Crop insurance protects growers against financial loss from crop damage or failure due to specified events. In New Zealand, two main types are available:
Named Perils Insurance covers specific, listed events such as hail, frost, fire, and wind. This is the most common form of crop insurance in NZ and is available from FMG, Gallagher, Aon, and specialist brokers. Premiums are generally lower than multi-peril cover, and the policy clearly defines what is and isn't covered.
Multi-Peril Crop Insurance (MPCI) provides broader protection, guaranteeing a minimum yield or revenue regardless of the cause of loss. MPCI is more common in the United States and Australia but is increasingly available in NZ through specialist brokers accessing international markets via Lloyd's of London and specialist underwriters.

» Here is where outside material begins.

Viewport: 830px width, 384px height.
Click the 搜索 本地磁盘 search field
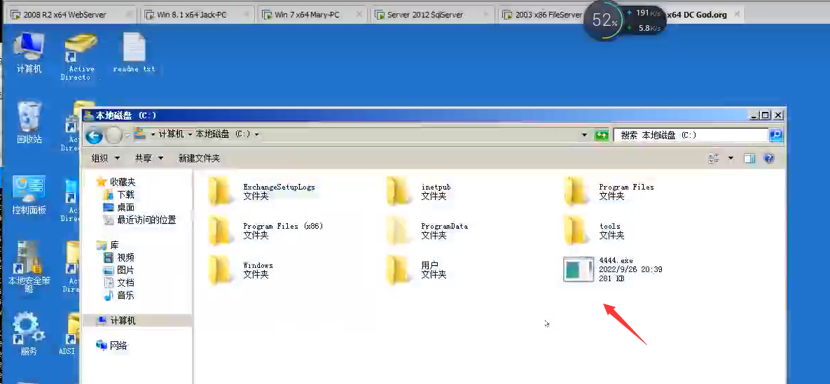coord(689,135)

Who Needs Crop Insurance in NZ?
Any grower who would suffer significant financial hardship from a crop failure should consider crop insurance. This particularly includes:
- **Orchardists** with large capital investments in orchard infrastructure and perennial crops — a single hailstorm can destroy an entire season's revenue
- **Viticulture growers** exposed to frost and hail during the growing season, particularly in Marlborough, Hawke's Bay, and Central Otago
- **Arable farmers** with significant input costs who need income certainty, especially Canterbury and Southland grain growers
- **Contract growers** who face penalty clauses if they fail to deliver contracted volumes to processors or exporters
- **Horticulture growers** with high-value per-hectare crops such as vegetables, berries, and specialist produce
The NZ Crop Insurance Market in 2026
The NZ crop insurance market is served by several key players, each with different strengths:
FMG (Farmers Mutual Group) is New Zealand's largest rural insurer — a mutual organisation owned by its farming policyholders. FMG has an unrivalled network of rural advisers throughout NZ and strong expertise in named perils cover for arable, horticulture, and pastoral farms.
Gallagher is a global insurance broker with specialist agribusiness teams. For larger operations and complex risks, Gallagher can access international insurance markets unavailable to domestic-only insurers. They are increasingly active in parametric crop products.
Aon NZ brings global risk analytics alongside a strong NZ agribusiness practice. Aon is particularly well-regarded for vineyard and viticulture insurance and for data-driven risk assessments.
Farmcover and Howden round out the market with competitive products for smaller farms and niche risks.
Key Crop Insurance Concepts You Need to Understand
Sum Insured Basis
Your sum insured determines the maximum payout and directly affects your premium. There are three common approaches:
- **Input cost basis**: Covers only the cost of growing the crop (seeds, fertiliser, sprays, labour). The most affordable but leaves you exposed to lost profit.
- **Expected yield value**: Insures at the anticipated market value of a normal crop. Provides more meaningful protection.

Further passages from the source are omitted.